Marching to a Different Drummer

I'm reading Erma Bombeck's Forever, Erma, which is a book compiled from various articles whe wrote. How many of you under 40 know who Erma Bombeck is? Show of hands? All of you. Yes, I know. Every day that I scoff and laugh at aging and say that I refuse to let it get me down, there is another example of why some cultures have ritual suicide at a specific age...

Anyway, in it is one article entitled Marching to a Different Drummer, dated November 3, 1979. She talks about her one son, who didn't fit into any of those typical descriptions of kids.

That's me.

I'm the baby who used the stuff in my diapers to draw on the walls. I'm the kid who threw a rabbit skin (very soft and fluffy) out the car window and yelled, "Furs flew away!" I'm the kid who played in the dirt, hated girlie clothes (as you can see, little has changed that way), and traipsed around the house in my mother's work clothes... a sequined bikini (she was a go-go dancer. What, aren't all thirty-something mothers go-go dancers?), wanted to be an astronomer and one time packed my suitcase because I was "going to Hawaii to see the volcanoes". I'm the kid who ate sugar straight out of packets.

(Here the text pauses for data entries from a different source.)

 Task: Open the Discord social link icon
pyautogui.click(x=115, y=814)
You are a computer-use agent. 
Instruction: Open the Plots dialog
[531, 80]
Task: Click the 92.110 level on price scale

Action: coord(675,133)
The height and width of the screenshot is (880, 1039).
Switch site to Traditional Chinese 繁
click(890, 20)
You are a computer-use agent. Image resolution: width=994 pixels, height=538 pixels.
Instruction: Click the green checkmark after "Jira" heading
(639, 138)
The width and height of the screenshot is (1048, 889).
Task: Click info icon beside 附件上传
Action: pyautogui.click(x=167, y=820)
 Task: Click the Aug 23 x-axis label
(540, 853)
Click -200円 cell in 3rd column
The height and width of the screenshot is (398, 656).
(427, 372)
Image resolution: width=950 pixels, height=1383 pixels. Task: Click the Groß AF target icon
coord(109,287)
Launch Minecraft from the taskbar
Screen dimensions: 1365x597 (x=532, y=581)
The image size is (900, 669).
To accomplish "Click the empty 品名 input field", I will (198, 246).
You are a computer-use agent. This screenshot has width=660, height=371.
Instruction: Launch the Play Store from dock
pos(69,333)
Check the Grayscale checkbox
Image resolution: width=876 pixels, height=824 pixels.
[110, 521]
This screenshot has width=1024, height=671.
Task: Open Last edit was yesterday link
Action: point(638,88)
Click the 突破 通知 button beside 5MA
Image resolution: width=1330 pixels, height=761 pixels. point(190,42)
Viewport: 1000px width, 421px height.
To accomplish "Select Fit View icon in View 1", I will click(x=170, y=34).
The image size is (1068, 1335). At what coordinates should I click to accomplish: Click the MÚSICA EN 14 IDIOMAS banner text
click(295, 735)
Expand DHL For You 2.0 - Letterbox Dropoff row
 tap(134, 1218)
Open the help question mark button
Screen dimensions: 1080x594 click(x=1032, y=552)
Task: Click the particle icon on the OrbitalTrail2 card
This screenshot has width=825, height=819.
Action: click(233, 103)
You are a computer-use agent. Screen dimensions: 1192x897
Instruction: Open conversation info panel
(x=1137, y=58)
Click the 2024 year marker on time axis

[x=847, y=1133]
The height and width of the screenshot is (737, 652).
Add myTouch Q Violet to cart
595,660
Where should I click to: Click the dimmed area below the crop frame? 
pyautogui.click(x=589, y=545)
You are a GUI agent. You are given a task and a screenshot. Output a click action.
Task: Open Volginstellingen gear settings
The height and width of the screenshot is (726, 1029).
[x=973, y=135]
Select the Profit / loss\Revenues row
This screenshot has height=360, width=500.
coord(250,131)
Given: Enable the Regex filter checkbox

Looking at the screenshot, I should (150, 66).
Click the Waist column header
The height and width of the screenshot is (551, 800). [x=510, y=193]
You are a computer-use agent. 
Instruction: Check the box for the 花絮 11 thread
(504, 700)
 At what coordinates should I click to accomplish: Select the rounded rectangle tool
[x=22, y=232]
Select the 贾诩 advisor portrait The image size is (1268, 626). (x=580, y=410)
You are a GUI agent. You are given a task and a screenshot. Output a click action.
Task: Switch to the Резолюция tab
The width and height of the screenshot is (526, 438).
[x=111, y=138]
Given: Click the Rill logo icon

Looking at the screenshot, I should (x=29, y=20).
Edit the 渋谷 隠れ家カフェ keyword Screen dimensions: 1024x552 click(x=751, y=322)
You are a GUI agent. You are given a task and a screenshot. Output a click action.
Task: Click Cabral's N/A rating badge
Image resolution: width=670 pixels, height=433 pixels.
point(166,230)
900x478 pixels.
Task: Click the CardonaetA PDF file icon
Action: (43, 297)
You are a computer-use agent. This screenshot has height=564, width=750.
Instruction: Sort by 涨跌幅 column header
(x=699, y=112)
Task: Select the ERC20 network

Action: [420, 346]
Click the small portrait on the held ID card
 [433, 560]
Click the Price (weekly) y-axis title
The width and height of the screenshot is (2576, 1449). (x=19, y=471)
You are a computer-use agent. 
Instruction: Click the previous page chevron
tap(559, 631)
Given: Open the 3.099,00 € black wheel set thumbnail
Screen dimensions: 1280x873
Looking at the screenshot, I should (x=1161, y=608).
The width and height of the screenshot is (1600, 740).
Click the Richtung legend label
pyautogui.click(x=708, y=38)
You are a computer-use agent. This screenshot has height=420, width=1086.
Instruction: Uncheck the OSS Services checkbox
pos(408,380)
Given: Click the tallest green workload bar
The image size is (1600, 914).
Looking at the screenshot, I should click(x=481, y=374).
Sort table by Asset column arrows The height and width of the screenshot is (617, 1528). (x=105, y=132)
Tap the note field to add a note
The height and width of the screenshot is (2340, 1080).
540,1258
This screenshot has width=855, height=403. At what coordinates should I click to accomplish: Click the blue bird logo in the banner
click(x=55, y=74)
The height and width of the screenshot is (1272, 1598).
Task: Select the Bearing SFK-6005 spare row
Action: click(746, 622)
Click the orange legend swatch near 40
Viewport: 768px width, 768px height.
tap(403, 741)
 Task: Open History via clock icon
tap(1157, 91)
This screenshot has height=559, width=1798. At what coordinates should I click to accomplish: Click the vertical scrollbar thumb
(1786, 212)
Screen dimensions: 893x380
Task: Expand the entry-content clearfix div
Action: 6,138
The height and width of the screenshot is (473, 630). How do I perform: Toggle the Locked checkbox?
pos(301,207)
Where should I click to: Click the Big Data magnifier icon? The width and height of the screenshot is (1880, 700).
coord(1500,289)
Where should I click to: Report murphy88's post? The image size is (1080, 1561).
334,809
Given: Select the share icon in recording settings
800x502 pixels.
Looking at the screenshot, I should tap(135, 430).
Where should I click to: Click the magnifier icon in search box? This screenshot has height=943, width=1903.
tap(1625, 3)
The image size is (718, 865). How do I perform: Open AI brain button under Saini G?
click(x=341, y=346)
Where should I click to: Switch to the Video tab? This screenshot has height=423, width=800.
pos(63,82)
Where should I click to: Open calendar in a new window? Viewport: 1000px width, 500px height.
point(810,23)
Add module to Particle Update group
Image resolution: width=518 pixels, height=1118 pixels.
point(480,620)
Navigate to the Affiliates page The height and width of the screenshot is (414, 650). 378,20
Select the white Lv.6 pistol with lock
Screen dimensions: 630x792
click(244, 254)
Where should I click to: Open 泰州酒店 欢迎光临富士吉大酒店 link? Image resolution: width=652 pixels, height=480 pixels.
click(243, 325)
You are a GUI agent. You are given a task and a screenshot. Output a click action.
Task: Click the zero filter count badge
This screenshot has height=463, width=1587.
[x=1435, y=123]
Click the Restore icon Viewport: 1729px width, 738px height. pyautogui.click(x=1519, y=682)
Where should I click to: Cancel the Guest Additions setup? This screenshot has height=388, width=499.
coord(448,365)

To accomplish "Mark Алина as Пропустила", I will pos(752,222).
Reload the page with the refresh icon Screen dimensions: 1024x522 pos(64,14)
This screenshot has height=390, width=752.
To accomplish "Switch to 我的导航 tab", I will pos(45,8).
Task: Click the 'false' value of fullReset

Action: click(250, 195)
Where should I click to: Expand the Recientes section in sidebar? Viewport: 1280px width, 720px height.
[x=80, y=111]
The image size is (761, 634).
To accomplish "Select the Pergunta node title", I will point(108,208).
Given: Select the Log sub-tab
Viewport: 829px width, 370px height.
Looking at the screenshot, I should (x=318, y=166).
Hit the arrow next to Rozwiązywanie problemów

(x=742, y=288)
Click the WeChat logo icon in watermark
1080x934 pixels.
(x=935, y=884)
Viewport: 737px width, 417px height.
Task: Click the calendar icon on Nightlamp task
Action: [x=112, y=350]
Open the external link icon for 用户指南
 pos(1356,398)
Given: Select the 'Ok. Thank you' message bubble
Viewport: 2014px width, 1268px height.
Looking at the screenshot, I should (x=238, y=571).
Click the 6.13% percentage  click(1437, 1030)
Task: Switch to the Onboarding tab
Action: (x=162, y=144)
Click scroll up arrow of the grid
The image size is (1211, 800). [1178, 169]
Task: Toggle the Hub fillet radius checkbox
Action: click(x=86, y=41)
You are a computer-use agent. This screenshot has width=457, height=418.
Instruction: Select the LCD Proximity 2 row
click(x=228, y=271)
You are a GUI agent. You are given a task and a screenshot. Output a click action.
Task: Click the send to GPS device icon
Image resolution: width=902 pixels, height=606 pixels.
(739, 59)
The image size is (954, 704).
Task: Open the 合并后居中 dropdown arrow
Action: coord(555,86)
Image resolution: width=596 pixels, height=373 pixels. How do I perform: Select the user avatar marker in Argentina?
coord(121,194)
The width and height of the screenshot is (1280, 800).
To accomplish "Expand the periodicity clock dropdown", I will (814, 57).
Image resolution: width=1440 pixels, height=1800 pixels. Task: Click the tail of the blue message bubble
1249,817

Parents asked mine not to let me come over. Teachers clucked their tongues and shook their heads. Guidance counselors everywhere predicted dire outcomes with no chance of success. My grandmother was sure I'd never see adulthood because I ate no vegetables and hardly any "real" food and was skinny as a rail. Even religion didn't want me - a friend took me with her to Sunday School and I asked so many questions, the teacher told her parents not to have me return. My parents smiled and encourage me all the while worrying that I wasn't going to college. I was that kid destined to work in a MacDonalds, serving Happy Meals to the completely hapless.

What happened to me?

My parents don't worry anymore. My grandmother missed that bullseye by miles, as my current panoramic figure testifies. My friends love me and all describe me as a "pisser". People find me funny and entertaining. My squadmates shake their heads when we are chatting in the squadhouse but tell me I'm good with patients. My husband has lived me for 19 plus years (enough said!).

I love my job. I'm an EMT and save lives. I get up in the morning smiling and ready to live a new day and I go to bed the same way. I see joy and beauty in every day just by watching the sun rise and the Moon set. I'm told I have a wonderful smile (that would be my ability to hypnotize and confound people - ever seen my teeth?), genuine and friendly. I have my husband of almost 20 years who loves me and I him. I'm not wealthy, but we live very, very well. I always write that my goal is to be happy. I am very happy!

And I have never, ever, to this day, worked in a MacDonalds.